A pensarci bene non è qualcosa di troppo diverso da quanto accade in Seksmisja, sebbene lì accada in un modo estremamente più fine: anche in quel caso la ribellione del femminino era considerata aberrante e quindi relegata in un mondo ctonio; una tale ribellione andava addomesticata, ricondotta entro i canoni della “normalità” “maschiocentrica” che poco comprendeva le ragioni del femminile – ricordate Jerzy Stuhr di fronte all’aristofanesco senato di donne che lo sta giudicando per il suo essere uomo, minacciandolo sostanzialmente di castrazione? A un certo punto, urla: Chłopa wam trzeba! [Vi occorre un uomo!!] (nel senso sessuale dell’espressione, ovviamente…).

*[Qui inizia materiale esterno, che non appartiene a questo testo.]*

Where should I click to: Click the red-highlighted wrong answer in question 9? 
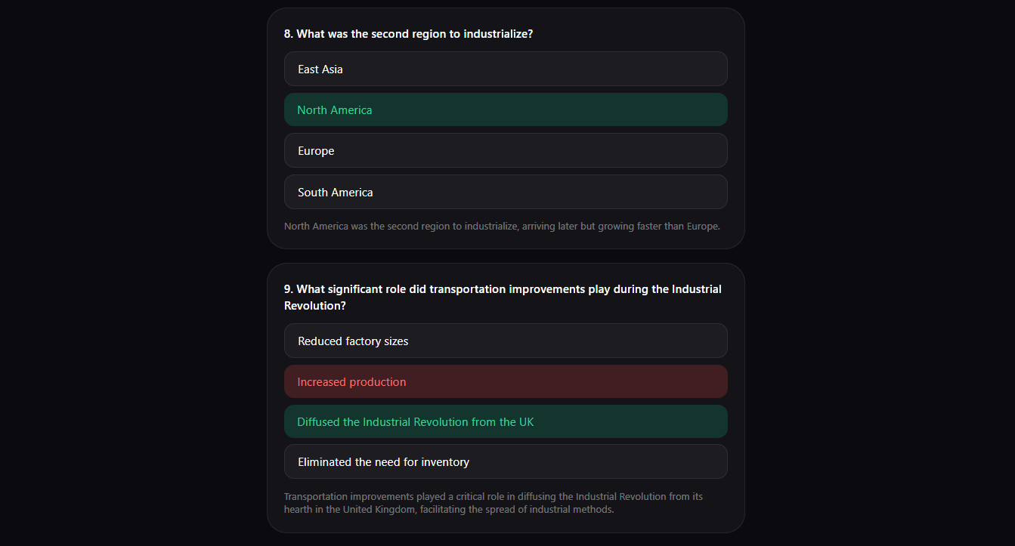505,381
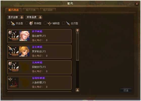Click the blonde captain portrait in second row
Image resolution: width=141 pixels, height=101 pixels.
tap(25, 51)
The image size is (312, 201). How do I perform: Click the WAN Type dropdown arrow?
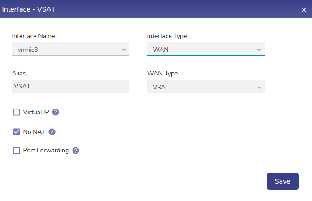[259, 87]
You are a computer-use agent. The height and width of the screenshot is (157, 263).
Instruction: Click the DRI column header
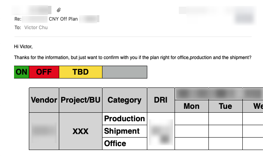tap(161, 100)
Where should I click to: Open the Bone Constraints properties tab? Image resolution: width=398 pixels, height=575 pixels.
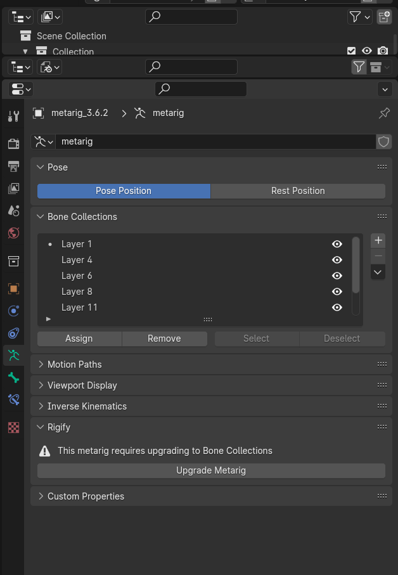[13, 399]
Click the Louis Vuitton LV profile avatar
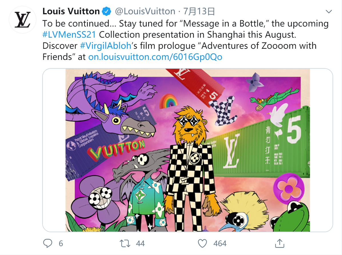The image size is (342, 255). pyautogui.click(x=23, y=20)

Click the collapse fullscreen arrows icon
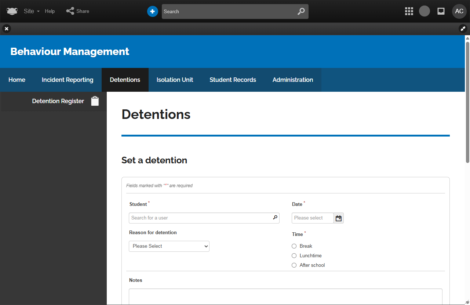coord(463,29)

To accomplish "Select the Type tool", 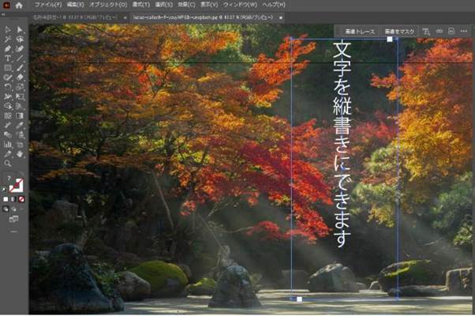I will (x=7, y=58).
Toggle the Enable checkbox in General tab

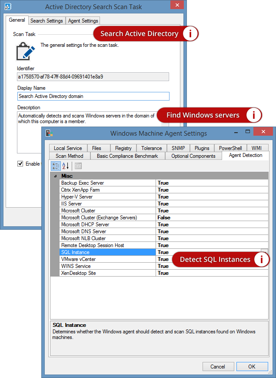pyautogui.click(x=20, y=163)
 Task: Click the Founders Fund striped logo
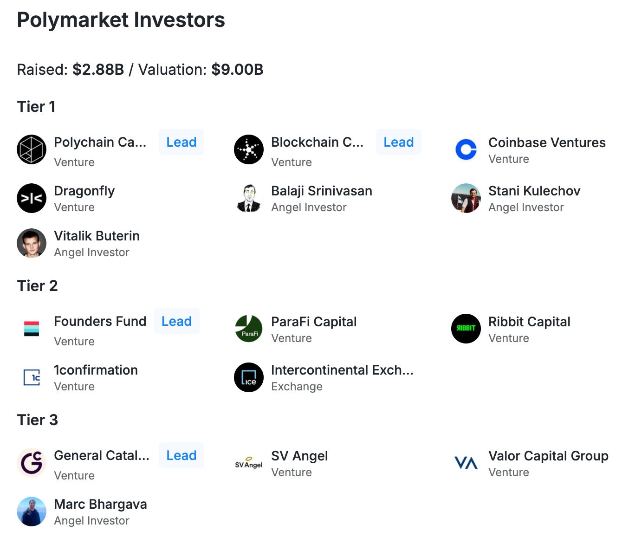(x=32, y=329)
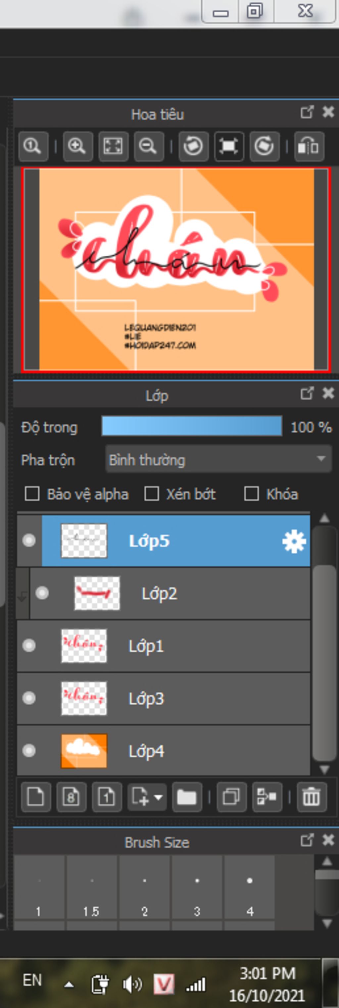The height and width of the screenshot is (1008, 339).
Task: Enable the Bảo vệ alpha checkbox
Action: pyautogui.click(x=32, y=494)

Non si vuole con ciò dare l’idea di una società patriarcale e “maschiocentrica”; la Polonia è un paese giovane (anagraficamente) e che sta attraversando da trent’anni a questa parte tumultuosi e rapidi cambiamenti; né gli anni della PRL erano così “bacchettoni” come tali pellicole farebbero supporre, anzi; le stesse cinematografia e cultura polacche hanno offerto anche narrazioni di segno opposto. Tuttavia, resta uno spunto di riflessione: lo straordinario successo commerciale di simili film può dire qualcosa della mentalità di una parte (non di tutta e non in ogni momento storico) di quella società che tali film apprezza. Beninteso: non solo di quella polacca.